The oil market in March 2020
Recently, the behavior of the oil market has been provoking as many questions as exclamations – the whole range of human emotions. In March 2020, oil prices experienced perhaps the most stressful time in the last years. The hard times are not over yet. However, now it is high time to find out what is going on.
The clear catalyst that initiated the falling of the quotations was the collapse of the OPEC+. At the meeting in Vienna in March, everything went wrong: Russia refused to approve of the extended agreement on the freezing of crude oil production, and Saudi Arabia refused to communicate and assume the great part of the work, as usual. Other participants remained silent, but this time their silence was critical. As a result, starting April 1st, the OPEC+ states are not limited by any agreements: each country may produce as much oil as it wants.
The influence of the coronavirus on the oil market
Another factor of pressure on oil prices is the coronavirus. It came from China, the main importer of crude materials in the world. Logically, with the massive slow-down of industry and a steep decline of consumption, demand for energy carriers in China dropped. China reacted by an instant decrease in the volumes of oil imported, which, naturally, influenced oil prices. The global market was sluggish, and the prices fell. The first Chinese statistics in February illustrated very well the poor state of industrial production and business activity in the country, so the world got sure that this year China will remain stressed and buy little. It seems like the truth.
The growth of oil stock in the USA
Another thing affecting oil prices is the growth of oil stock in the USA. Yet another one is the readiness of Saudi Arabia to sell oil to Asia at the price of 6 USD lower than to other regions, as well as offer Europe special conditions of oil supply. Saudi Arabia can afford it thanks to the low prime cost of the produced material, Russia is no rival here.
So, this is a new format of oil war, more cruel and painful than we saw earlier, provoked by the Near East.
Oil price forecast in 2020
There are not as many options for the scenario to follow as we would like to be. The most probable one is the stabilization of Brent at about 25-40 USD this year. However, this may happen only after the price per barrel will travel to 6-8 USD and back as the result of new stress. Another scenario presumes that Saudi Arabia will shake the sector, capture a part of the market and secure the prices at about 25-40 USD with high volatility.

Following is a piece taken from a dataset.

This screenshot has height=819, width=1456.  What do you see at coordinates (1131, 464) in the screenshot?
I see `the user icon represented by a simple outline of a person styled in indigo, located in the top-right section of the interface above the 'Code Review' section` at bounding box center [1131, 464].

Perhaps the US will intervene at some point; Donald Trump says they are ready to act when it is needed. However, these are just words; it is obvious that the current pause is no final of the drama.
This forecast is based on fundamental analysis. However, for a holistic view of what is going on and what might happen, the technical picture of the trades is also necessary.
Brent tech analysis
H4 of Brent
On H4, Brent performed a declining wave to 25.05. At the moment, the market escaped the channel of this declining structure. Currently, the chart shows the possibility of a correction to the level of 45.50. Today, the market is breaking 28.65 out from below. We are expecting the first wave of growth to reach 35.15. After that, the prices may correct to 28.65, followed by growth to 41.50. The goal is local, this is important. Then the quotations may correct to 35.15 and grow to 45.50. The goal is first, Then, a correction to 35.15 may follow. The goal is second.

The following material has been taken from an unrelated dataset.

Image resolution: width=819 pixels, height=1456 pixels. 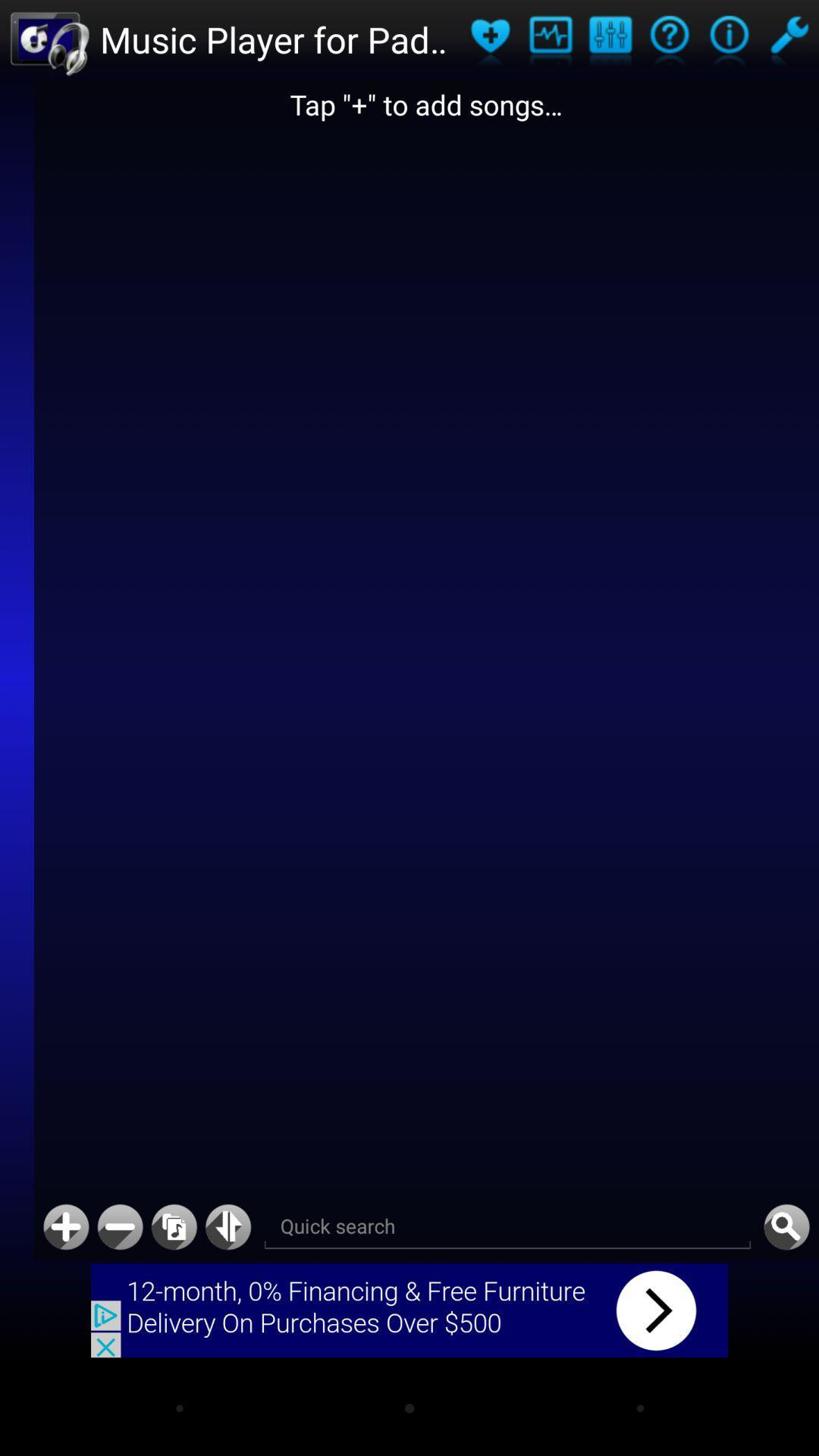 What do you see at coordinates (410, 1310) in the screenshot?
I see `advertisement banner` at bounding box center [410, 1310].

Technically, this scenario is confirmed by the MACD oscillator. Its signal line has escaped the histogram area and is trading confidently upwards to 0. Special attention should be paid to the divergence on the indicator. This divergence confirms the possibility of further growth of the price.
H1 of Brent
On H1, Brent performed the structure of the first link of the declining wave to the estimated goal of 25.05. The hourly channel of the last fifth structure of the declining wave was broken out at 26.05. After that, the market managed to demonstrate an impulse of growth to 27.40. Through a correction to 26.05, the market is trading in the structure of the second impulse of growth to 31.63. The goal is local. Then, we expect a link of correction to 28.65, followed by growth to 33.48. The goal is estimated and first.
Technically, the scenario is confirmed by the Stochastic oscillator. Its signal line bounced off 50 upwards and keeps growing steadily to 80. After that, we consider the probability of a decline to 50, during a correction on the price chart. Then further growth to 80 will follow.
As we may see, the situation on the oil market is very ambiguous. While technical signals give us the hope for the restoration of oil prices, the whole fundamental background, from demand to production, denies it. The only thing that we may be sure of now is the fact that the market will always allow us both enter and exit the position without serious losses.